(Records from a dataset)
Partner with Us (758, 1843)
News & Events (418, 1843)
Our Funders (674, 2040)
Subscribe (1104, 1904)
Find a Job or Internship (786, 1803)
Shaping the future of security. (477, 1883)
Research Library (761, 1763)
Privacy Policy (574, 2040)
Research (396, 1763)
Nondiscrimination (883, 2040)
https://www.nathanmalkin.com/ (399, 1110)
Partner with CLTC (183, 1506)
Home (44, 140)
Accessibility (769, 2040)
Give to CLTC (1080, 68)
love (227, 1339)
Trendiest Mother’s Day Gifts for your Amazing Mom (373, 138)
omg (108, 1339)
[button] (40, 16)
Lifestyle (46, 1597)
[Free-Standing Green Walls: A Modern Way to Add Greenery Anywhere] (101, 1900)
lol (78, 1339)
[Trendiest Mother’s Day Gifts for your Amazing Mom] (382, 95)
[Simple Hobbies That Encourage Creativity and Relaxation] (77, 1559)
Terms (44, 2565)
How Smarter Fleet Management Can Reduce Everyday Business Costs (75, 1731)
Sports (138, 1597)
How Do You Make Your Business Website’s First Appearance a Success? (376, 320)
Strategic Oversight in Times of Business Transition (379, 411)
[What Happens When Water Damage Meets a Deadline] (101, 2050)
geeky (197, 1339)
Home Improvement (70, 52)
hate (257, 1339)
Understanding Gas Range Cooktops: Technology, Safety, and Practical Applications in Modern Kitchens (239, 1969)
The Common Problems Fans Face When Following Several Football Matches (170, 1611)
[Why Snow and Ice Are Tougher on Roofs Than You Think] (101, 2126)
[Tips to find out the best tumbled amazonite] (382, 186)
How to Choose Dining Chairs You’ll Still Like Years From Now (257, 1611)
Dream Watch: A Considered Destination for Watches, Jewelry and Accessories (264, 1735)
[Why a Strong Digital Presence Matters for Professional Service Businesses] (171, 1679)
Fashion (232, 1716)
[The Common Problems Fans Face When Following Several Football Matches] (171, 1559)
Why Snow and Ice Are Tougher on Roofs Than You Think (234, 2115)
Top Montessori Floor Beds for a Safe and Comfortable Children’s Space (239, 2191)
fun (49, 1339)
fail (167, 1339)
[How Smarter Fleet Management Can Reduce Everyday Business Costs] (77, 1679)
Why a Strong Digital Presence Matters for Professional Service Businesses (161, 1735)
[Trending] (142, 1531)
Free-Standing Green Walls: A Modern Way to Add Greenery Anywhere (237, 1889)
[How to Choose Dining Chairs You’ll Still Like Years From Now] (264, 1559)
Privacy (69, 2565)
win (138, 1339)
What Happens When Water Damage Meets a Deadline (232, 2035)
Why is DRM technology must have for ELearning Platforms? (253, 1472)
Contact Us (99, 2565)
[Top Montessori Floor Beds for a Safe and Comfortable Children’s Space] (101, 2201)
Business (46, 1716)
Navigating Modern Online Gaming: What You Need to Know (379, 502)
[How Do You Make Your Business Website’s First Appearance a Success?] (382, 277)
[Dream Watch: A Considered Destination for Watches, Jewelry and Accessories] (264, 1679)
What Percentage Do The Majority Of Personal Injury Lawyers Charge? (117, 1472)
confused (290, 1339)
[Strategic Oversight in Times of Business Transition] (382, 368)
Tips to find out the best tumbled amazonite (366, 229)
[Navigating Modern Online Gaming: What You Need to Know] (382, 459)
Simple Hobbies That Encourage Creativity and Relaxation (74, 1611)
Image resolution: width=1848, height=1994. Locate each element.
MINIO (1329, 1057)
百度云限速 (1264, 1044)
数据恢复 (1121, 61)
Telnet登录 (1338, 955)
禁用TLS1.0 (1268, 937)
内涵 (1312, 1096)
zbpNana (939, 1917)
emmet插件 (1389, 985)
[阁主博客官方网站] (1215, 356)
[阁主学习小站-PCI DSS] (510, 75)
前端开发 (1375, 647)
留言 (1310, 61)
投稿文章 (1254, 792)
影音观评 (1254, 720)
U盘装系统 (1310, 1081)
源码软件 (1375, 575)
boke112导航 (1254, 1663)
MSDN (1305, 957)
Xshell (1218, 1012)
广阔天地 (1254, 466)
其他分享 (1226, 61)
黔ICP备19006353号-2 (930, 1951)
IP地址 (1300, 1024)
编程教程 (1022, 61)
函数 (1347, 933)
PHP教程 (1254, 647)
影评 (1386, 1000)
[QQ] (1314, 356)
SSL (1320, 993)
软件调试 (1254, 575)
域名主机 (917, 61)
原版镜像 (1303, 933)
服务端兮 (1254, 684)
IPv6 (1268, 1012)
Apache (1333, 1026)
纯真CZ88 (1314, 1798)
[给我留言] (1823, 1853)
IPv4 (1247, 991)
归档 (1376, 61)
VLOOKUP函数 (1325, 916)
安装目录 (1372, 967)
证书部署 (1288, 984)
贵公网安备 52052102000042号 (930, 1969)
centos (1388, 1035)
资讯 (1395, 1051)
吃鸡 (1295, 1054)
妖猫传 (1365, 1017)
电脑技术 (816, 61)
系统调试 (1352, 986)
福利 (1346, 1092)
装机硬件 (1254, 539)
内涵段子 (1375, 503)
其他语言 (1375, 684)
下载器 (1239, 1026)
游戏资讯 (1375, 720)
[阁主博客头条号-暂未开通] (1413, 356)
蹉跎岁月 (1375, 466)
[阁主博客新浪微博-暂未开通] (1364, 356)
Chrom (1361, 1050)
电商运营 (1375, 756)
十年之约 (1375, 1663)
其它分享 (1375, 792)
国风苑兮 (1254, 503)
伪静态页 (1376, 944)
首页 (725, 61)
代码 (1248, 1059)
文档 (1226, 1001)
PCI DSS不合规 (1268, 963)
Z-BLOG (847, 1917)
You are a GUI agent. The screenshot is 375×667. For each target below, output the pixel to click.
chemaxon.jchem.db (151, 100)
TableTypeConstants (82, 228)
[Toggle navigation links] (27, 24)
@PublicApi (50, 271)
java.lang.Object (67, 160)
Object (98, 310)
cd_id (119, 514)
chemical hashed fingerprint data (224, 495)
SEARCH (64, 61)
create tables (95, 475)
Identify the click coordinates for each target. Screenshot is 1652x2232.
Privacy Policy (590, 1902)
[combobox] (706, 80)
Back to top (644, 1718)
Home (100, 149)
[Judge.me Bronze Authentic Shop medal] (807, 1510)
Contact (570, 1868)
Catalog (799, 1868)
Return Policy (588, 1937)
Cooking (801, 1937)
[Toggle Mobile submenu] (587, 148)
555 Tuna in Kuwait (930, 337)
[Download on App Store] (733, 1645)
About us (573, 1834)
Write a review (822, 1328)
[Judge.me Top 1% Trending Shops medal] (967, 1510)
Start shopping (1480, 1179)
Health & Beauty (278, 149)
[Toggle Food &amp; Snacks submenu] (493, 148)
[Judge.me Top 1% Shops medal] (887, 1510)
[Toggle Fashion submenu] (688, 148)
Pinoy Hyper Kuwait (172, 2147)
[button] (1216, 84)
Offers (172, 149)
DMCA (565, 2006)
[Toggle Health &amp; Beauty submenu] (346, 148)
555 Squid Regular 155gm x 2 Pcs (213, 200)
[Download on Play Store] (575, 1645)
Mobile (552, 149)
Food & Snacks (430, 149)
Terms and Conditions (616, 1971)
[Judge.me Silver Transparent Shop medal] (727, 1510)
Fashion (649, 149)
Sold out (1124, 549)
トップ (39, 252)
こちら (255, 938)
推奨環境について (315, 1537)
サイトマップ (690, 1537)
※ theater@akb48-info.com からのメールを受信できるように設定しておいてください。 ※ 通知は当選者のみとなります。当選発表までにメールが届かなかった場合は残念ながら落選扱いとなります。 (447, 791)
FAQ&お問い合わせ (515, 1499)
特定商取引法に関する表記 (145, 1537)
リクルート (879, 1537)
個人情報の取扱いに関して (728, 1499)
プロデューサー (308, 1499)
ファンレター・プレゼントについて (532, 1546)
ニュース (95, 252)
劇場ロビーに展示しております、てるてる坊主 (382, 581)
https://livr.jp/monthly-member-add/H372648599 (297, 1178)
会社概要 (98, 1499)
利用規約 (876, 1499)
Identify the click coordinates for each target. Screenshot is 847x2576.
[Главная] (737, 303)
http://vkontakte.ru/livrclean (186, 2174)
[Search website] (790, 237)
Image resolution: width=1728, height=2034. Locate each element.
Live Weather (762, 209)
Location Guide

Task requirements :: Will you return exactly the lines above from the one with "特定商取引法に関する表記 (145, 1537)" down to the one with "利用規約 (876, 1499)", counting both as part of the range?

Solution ::
特定商取引法に関する表記 (145, 1537)
リクルート (879, 1537)
個人情報の取扱いに関して (728, 1499)
プロデューサー (308, 1499)
ファンレター・プレゼントについて (532, 1546)
ニュース (95, 252)
劇場ロビーに展示しております、てるてる坊主 (382, 581)
https://livr.jp/monthly-member-add/H372648599 (297, 1178)
会社概要 (98, 1499)
利用規約 (876, 1499)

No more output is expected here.